In a proof-of-concept series of experiments, the scientists from UC Irvine, UC San Diego and the University of Queensland employed RoboLase to produce surgical holes in a distinct pattern less than one micron in diameter (1/1000th of a millimetre) in single cells.
Using a control panel projected onto a computer screen, researchers in Queensland were able to remotely perform the cell surgery on a laser microscope system in the southern California laboratory.
A screen-grab of the operation can be seen here.
"The speed and precision of the sub-cellular surgery was the same as if we were doing it in our labs here in California," said Michael Berns, professor of biomedical engineering at UCI, and adjunct professor of bioengineering at UC San Diego, who led the development of the RoboLase technology.
The scientists were also able to grab, or "optically trap", swimming sperm in the California lab by operating optical-laser tweezers remotely from Australia.
This was heralded as "a particularly noteworthy accomplishment" because it demonstrated the amount of computer bandwidth (one gigabyte per second) needed by the research groups to observe and grab a fast-moving sperm with virtually no detectible delay in image transmission between the laboratories.

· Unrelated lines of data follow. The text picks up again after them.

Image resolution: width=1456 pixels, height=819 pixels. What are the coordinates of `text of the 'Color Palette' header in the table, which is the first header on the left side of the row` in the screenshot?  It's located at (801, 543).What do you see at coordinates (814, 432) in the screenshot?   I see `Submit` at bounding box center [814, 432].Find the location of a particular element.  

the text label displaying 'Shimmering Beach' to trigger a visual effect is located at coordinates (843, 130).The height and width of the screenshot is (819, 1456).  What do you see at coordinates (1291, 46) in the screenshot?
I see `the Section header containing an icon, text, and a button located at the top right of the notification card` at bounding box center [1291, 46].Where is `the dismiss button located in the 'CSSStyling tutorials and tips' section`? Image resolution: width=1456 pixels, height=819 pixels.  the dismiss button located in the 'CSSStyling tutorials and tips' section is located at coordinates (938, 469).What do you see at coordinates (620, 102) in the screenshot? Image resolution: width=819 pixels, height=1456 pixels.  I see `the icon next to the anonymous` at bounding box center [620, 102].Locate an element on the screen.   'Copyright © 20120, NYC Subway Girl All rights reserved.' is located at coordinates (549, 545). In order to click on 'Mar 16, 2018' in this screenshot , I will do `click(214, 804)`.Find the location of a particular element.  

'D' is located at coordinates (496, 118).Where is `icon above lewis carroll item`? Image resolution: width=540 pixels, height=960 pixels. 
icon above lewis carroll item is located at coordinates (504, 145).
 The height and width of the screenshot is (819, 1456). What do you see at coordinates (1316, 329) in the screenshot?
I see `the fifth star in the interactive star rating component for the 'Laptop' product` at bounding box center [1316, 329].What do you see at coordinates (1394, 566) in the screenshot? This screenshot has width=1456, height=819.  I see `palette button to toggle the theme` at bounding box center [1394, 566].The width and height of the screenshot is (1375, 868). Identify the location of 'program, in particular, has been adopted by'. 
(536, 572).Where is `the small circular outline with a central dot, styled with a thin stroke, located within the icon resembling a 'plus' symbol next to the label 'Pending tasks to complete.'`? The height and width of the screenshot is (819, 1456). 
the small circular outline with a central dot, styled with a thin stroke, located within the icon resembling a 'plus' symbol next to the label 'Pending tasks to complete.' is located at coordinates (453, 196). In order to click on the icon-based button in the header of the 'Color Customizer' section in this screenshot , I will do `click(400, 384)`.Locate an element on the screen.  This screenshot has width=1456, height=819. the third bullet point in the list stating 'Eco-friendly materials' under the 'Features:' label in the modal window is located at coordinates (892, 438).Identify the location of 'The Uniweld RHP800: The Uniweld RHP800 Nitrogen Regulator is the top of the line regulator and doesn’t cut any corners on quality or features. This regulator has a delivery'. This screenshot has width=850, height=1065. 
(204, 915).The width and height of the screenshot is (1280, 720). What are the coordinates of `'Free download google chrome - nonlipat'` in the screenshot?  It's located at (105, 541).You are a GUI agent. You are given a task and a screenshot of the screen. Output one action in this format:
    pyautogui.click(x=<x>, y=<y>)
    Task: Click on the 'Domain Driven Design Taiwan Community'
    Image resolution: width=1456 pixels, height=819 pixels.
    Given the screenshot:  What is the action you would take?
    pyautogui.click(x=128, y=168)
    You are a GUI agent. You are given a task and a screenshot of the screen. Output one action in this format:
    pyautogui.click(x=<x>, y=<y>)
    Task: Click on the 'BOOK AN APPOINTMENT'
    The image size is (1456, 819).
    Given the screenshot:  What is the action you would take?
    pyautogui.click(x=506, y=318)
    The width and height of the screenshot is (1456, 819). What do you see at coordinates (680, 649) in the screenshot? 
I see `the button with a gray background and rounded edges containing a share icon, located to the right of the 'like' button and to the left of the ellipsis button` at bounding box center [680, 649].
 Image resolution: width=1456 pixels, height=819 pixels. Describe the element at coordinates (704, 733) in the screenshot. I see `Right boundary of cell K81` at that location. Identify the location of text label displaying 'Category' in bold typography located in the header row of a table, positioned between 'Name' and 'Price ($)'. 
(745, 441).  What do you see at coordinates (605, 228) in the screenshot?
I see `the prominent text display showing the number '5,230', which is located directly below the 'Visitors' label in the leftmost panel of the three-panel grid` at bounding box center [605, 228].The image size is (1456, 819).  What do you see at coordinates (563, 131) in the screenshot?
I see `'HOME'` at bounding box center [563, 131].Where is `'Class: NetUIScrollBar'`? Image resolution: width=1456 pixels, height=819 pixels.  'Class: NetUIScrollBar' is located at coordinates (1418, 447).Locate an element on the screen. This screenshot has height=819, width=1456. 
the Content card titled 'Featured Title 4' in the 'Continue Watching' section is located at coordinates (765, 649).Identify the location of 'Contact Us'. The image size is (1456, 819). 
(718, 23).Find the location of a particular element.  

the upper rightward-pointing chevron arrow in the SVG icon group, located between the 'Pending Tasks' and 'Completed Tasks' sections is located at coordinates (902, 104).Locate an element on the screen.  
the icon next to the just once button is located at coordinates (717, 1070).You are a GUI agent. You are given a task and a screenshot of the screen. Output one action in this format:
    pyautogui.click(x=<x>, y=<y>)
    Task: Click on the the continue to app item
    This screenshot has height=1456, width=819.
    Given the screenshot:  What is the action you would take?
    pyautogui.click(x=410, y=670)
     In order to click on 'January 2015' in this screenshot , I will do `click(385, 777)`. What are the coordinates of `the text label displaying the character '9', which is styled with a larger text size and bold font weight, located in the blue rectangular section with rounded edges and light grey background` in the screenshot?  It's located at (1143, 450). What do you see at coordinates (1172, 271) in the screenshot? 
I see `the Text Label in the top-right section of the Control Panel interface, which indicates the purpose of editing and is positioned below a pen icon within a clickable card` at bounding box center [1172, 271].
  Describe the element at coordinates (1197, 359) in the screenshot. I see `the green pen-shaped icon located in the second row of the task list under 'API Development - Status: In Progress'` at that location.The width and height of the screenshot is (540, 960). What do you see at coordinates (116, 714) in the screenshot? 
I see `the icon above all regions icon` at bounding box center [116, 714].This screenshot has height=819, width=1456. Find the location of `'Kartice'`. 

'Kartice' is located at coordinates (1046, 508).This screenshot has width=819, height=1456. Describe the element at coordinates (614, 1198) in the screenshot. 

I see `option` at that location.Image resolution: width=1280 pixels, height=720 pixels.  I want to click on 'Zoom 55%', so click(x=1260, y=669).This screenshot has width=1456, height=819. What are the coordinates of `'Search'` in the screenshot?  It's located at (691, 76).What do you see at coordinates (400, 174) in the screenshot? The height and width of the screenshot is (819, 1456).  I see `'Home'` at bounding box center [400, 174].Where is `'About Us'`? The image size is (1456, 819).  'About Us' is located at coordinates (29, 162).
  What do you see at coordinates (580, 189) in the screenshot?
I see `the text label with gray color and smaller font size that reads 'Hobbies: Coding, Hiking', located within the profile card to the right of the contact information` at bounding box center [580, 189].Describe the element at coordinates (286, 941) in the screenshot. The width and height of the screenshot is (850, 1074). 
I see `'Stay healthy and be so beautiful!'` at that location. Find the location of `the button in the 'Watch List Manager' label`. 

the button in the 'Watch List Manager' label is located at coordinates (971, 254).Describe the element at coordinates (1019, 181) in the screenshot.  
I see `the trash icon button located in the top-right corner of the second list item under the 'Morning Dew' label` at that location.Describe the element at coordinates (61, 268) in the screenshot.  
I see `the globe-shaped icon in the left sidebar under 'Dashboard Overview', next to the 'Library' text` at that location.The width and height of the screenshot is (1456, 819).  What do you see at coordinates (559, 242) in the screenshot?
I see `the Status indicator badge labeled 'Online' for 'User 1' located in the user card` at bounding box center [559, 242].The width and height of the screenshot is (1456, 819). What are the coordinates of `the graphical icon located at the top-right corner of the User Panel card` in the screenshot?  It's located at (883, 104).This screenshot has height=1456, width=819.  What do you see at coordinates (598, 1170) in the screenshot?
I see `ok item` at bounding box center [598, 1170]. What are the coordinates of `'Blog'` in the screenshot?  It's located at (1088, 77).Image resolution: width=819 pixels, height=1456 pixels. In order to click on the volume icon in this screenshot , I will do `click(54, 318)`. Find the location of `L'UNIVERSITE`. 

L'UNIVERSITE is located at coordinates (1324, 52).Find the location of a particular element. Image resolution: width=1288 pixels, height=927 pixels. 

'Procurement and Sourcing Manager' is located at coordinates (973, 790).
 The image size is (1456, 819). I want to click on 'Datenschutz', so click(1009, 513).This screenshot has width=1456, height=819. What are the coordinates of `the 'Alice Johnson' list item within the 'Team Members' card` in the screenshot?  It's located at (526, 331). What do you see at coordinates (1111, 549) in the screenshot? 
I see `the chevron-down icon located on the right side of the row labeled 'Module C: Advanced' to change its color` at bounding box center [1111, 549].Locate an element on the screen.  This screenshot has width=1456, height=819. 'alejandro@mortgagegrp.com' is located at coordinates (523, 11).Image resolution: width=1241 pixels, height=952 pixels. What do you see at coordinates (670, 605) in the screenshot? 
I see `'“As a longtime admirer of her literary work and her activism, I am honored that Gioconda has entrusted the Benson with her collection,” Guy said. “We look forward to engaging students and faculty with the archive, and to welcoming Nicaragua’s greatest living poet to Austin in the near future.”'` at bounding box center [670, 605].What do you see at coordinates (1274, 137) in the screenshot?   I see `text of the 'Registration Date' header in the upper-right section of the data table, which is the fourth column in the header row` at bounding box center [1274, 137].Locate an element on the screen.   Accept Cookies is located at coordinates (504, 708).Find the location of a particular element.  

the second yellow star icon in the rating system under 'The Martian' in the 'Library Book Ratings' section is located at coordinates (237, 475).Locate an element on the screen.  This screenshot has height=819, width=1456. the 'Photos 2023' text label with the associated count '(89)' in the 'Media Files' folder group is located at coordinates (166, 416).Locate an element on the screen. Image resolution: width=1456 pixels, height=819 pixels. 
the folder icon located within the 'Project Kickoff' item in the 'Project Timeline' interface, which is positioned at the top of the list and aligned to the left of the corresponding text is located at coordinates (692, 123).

"If there was a detectible delay in either the transmission or reception of the video images our colleagues in Australia would not have been able to identify and trap a targeted sperm under the laser microscope in the California laboratory," explained Linda Shi of UCSD, one of the key developers of the unique computer software used in the sperm-trapping experiments.
According to Berns, who is the founding director of the Beckman Laser Institute at UCI, the general significance of this work is that researchers can now collaborate on experiments with scientists around the world without having to travel to a laboratory site.
He added that the experiments serve to demonstrate that the internet will become increasingly more useful and important for the actual conduct of scientific research and possibly for the delivery of selective medical procedures.